Comme le montre ce reportage du Huffington Post, la première modification de plaque a eu lieu jeudi 21 novembre : ainsi, la rue Récamier s'appelle désormais la rue Juliette Récamier, femme de lettres et créatrice d'un salon où les opposants de Napoléon Bonaparte se réunissaient. L'une des prochaines étapes, selon le Huffpost : l'impasse et la rue de la Tour-d'Auvergne seront rebaptisées en impasse et rue Louise-Emilie de la Tour d'Auvergne (1667-1737), du nom d'une autre abbesse de Montmartre.
Cette initiative municipale n'est pas sans rappeler la démarche de l'association Osez le Féminisime, qui en 2015, s'était lancée dans la rebaptisation de plusieurs rues parisiennes. »
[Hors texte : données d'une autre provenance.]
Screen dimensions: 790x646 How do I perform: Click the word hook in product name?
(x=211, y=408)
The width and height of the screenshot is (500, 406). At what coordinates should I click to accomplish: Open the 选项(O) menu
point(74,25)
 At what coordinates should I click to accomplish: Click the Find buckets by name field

Source : A Paris, des femmes récupèrent leurs prénoms sur les plaques de rue, lesinrocks.com (22/11/19)
L’article de Frédéric Giraut Contre la sous-représentation des femmes dans les noms de rues : géopolitique d’une mobilisation contemporaine multiforme nous en apprend un peu plus sur le contexte des nominations de noms de rues dans l’histoire récente :
« Cette préoccupation contemporaine et occidentale était totalement absente, voire même implicitement bannie, lors de périodes historiques modernes de nominations massives de noms de rues qui ont contribuées à l’instauration d’un déséquilibre flagrant (Richard 2001). En effet, ces périodes, de la mi XIXeme jusqu’à la crise des années 1970’, ont correspondu au développement de l’odonymie commémorative dans un contexte d’alternance de périodes de guerre et de croissance dans une société patriarcale réservant l’espace public à la quasi hégémonie du genre masculin. Voire à ce sujet le remarquable travail fait sur la Commission Merruau de 1862 chargée du volet toponymique de l’haussmannisation parisienne pour renommer les voies dont les noms étaient inadéquats avec la nouvelle nomenclature ou faisaient doublon dans le cadre d’un Grand Paris unifié (Bourillon 2012, Giraut 2013). Le recours aux patronymes fut assez systématique (plus des deux tiers des propositions de la Commission) s’agissant d’une ville capitale modernisée qui devait inscrire dans le répertoire de ses voies, une sorte de panthéon du régime et de la Nation moderne. Une doctrine complexe est élaborée en tenant compte de nombreux critères, celui du genre est totalement absent et les propositions sont essentiellement masculines sans que cela fasse l’objet de la moindre réflexion, comme une évidence dans le contexte de l’époque. »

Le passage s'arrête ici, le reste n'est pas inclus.